WHEREAS, Seller and Buyer entered into the Agreement; and
WHEREAS, Seller has advised Buyer that it is desirous of obtaining
working capital funding through a renegotiation of the Agreement; and
WHEREAS, Buyer has fully disclosed to Seller the status of Buyer's
efforts concerning, among other things, the licensing opportunities of the
technologies underlying the Patents; and
WHEREAS, Seller has determined that it is in Seller's best interest to
obtain funds immediately, even if it results in a potential reduction to
payments it may receive under the original form of the Agreement; and
WHEREAS, the parties desire to amend the Agreement on the terms and
conditions set forth below. NOW THEREFORE, for good and valuable consideration,
the receipt and adequacy of which are hereby acknowledged, the parties agree as
follows:
1. Paragraph 2 of the Agreement is deleted in its entirety and replaced
with the following:
2. Payments to Seller
a. Buyer has previously paid Seller the sum of One Hundred
Thousand Dollars ($100,000). Upon the execution hereof, Buyer shall pay
or cause to be paid to Seller the additional sum of Five Hundred
Thousand Dollars ($500,000).
b. In addition to the sum set forth in paragraph 2(a) above,
Buyer shall pay Seller contingent payments ("Contingent Payments") of
One Million Dollars ($1,000,000) upon achievement of the first and
second Twenty Five Million Dollars ($25,000,000) of Net Royalties (as
defined below) actually received by Buyer, and an additional Five
Hundred Thousand Dollars ($500,000) upon achievement of the next Twelve
Million Five Hundred Thousand Dollars ($12,500,000) of Net Royalties
actually received by Buyer, up to a total combined aggregate Contingent
Payments of Two and One Half Million Dollars ($2,500,000).

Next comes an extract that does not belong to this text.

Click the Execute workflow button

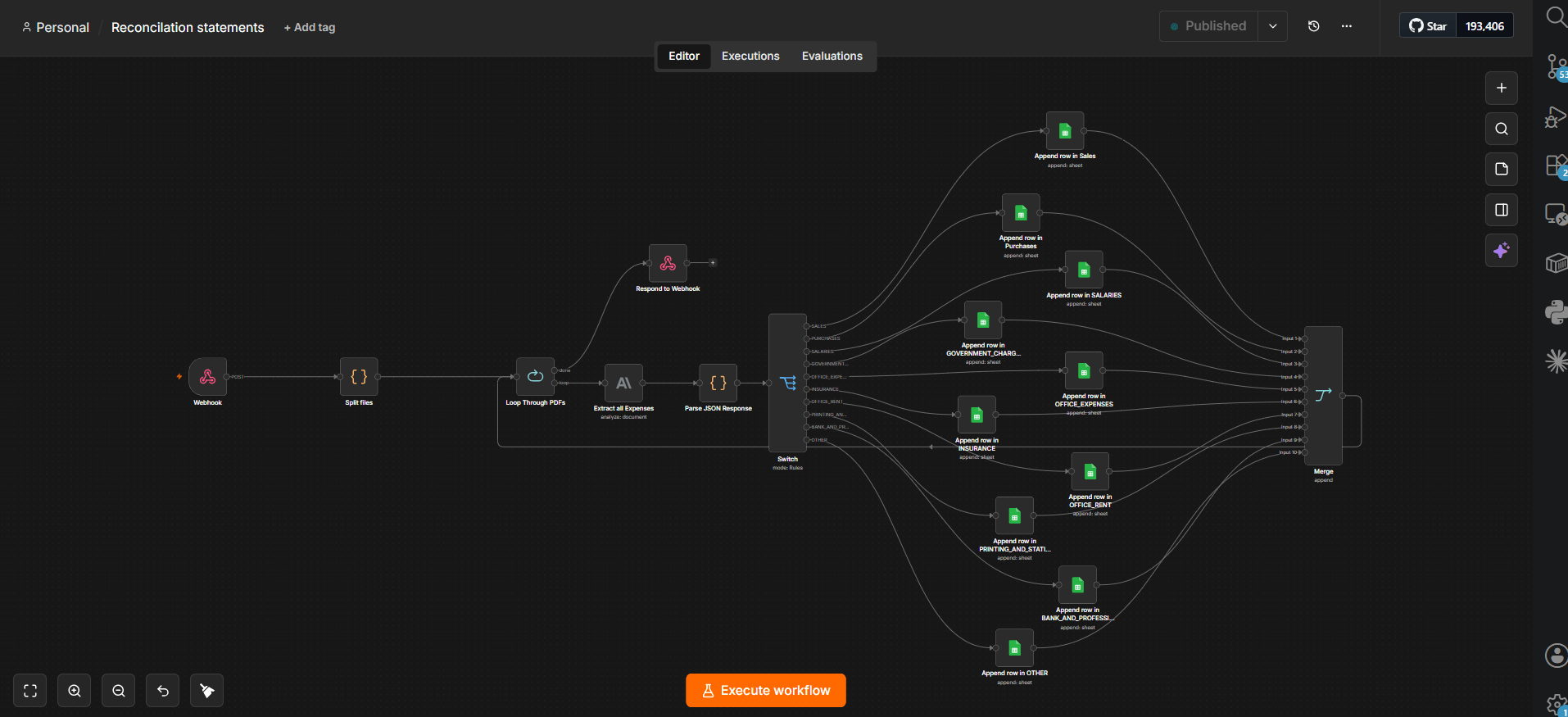(x=766, y=691)
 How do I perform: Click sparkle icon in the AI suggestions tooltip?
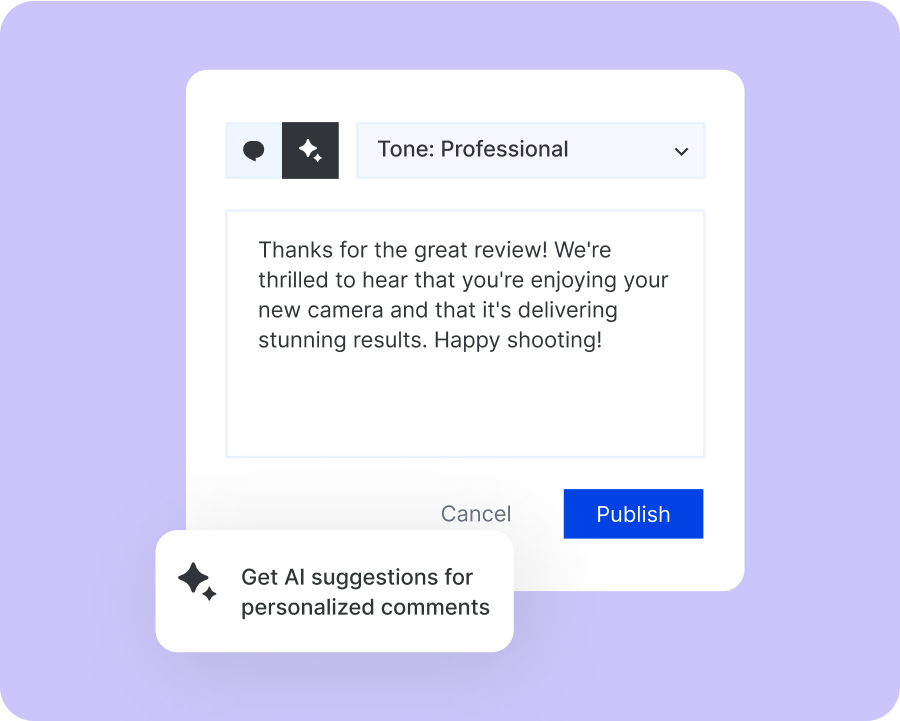[196, 581]
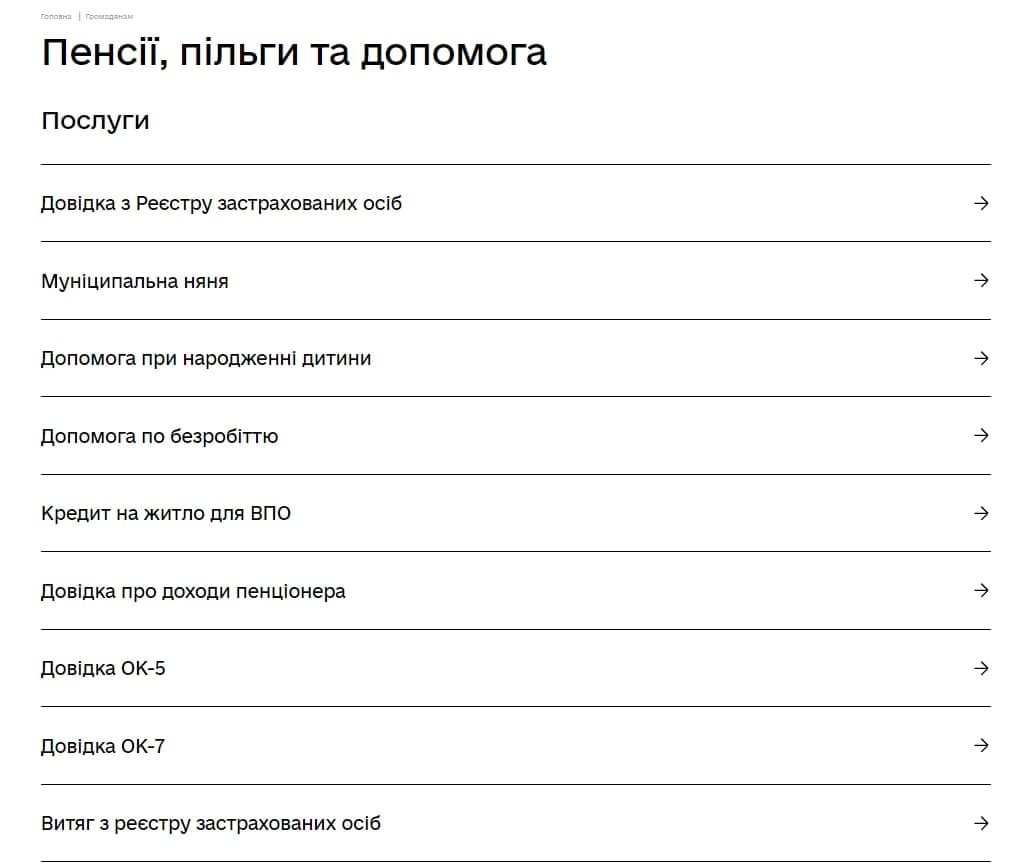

c. For purposes of this Agreement, "Net Royalties" shall be
defined as gross revenue received from the licensing or sale of any of
the Patents, less all third party fees, costs and expenses, in whatever
form paid by Buyer (including, without limitation, all attorneys and
other professional fees, both contingency and otherwise) incurred by
Buyer in licensing, selling, developing, enforcing, and protecting said
Patents.
d. In addition, Net Royalties shall include the aggregate
net consideration (the "Buyer Sale Consideration") received by the
Buyer and its equity holders in connection with (i) the sale of all or
substantially all of the assets or capital stock of the Buyer to a
third party, or (ii) the merger or consolidation of the Buyer with or
into another entity with the result that the then existing stockholders
of Buyer hold less than 50% of the combined voting power of the
outstanding securities of the surviving entity (a "Buyer Sale") wherein
the Patents constitute all or substantially all of the assets of Buyer.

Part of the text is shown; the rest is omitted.